April brings those memories to the forefront even moreso than perhaps any other time in the past months since she's been gone. Even when I couldn't visit, April was always our month. We'd talk about what wildflowers were blooming in her woods, what the sunsets were looking like. When I'd visit we'd hunt for Dutchman's Britches, violets, Spring Beauties, Anemones, and any other early bloomer. In the evening, we'd sit on her couch in front of her large window and watch the sun set over the wooded hill. I was her only Grandchild that really got into the wildflowers and the sunsets and the hikes through wet woods. And, now that she's gone I don't have anyone to share that with.

Maybe that's as much the funk I'm in than anything else, I'm missing that time with her and feeling a bit empty because of it.


Violets at My Grandma's house a few years ago:

Saturday, April 7, 2007

Easter At My House

Generally, this is how we spend Easter at my parent's house. Girls--in kitchen making tons of sugar cookies. Dad--in basement watching sports (Although I do join him when it's time to clean up hehe).










The sugar cookie making is a bit of a tradition. I still remember making sugar cookies with my Grandma, and my Mom uses her Grandma's recipe that she remembers making with her. Though we make them all times of year, I think I enjoy the Easter cookies the most. Something about the images of spring is nice and uplifting. Not to mention, there aren't a million other deserts to be eaten (like with Christmas).

And, it was nice right now to be doing something that felt springy. Looking out at the poor, huddled, wind-blown tulips this morning was not very uplifting. The wind still blew, and they looked like little bunches of people shivering and huddled together. A sad sight.

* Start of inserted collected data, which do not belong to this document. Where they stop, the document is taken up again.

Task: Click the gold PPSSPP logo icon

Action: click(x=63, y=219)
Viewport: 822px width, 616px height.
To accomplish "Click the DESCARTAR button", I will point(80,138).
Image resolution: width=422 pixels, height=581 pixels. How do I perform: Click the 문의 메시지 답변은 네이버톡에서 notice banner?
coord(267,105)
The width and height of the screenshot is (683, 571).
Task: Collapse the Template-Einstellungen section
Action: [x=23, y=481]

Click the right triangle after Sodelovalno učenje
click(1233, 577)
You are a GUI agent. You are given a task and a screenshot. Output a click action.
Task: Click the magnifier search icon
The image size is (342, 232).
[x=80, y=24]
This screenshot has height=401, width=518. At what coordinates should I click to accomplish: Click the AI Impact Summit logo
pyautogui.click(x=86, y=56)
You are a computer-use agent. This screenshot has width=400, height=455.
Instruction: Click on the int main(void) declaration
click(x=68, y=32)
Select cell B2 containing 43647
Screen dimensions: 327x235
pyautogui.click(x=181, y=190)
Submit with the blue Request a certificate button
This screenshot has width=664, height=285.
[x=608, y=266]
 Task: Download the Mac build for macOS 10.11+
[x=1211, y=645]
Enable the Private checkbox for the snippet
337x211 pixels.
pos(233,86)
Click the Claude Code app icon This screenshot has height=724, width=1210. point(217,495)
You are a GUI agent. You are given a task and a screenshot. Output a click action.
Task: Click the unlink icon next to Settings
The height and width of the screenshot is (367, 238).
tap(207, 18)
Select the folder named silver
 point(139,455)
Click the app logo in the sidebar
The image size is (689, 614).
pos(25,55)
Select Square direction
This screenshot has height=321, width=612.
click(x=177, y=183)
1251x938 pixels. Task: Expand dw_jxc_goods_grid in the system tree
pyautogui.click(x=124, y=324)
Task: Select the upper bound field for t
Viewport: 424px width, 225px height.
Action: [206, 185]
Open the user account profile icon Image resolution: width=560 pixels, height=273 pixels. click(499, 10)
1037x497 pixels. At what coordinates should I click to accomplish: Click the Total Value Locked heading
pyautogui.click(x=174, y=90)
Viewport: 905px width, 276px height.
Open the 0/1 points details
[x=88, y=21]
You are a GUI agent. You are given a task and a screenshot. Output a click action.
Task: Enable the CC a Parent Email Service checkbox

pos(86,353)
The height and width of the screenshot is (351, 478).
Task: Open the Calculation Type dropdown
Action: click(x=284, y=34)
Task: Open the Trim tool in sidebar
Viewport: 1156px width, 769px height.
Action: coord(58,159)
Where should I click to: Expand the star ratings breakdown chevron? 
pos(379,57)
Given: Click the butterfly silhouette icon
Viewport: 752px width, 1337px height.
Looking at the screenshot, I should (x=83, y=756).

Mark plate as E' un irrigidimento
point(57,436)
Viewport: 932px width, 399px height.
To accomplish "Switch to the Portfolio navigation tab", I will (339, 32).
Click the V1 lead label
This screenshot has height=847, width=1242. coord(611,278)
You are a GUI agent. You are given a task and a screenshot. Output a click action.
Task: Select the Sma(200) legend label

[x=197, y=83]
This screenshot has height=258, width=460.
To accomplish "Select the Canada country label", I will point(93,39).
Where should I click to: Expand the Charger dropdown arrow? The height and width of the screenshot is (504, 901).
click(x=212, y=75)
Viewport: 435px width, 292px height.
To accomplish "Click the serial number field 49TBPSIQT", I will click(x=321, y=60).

Tomorrow I'll be heading up to Iowa where it will be even colder--bundled up in sweaters and coats for Easter church service at my Grandparents.

I'm ready for Spring to come--not Summer--not Winter... SPRING!

Tuesday, April 3, 2007

Oh, hello, little blog

I haven't felt very blogger-y lately. I just don't know what to say. And, this is not restricted to simply the blog. I kind of feel like my brain is only loosely connected to the rest of me. So, I walk along going through the motions of my normal life, while the brain sloshes around in my head.

We're getting some spring thunderstorms here and it looks like we're in for a nice cold snap that will likely bite all that has bloomed in these weeks of abnormally warm temperatures (So warm that the Daffodills and Magnolia trees only bloomed for a few days before they petered out).

I'm finding it hard to believe it's April, that this year is just about 1/4 over.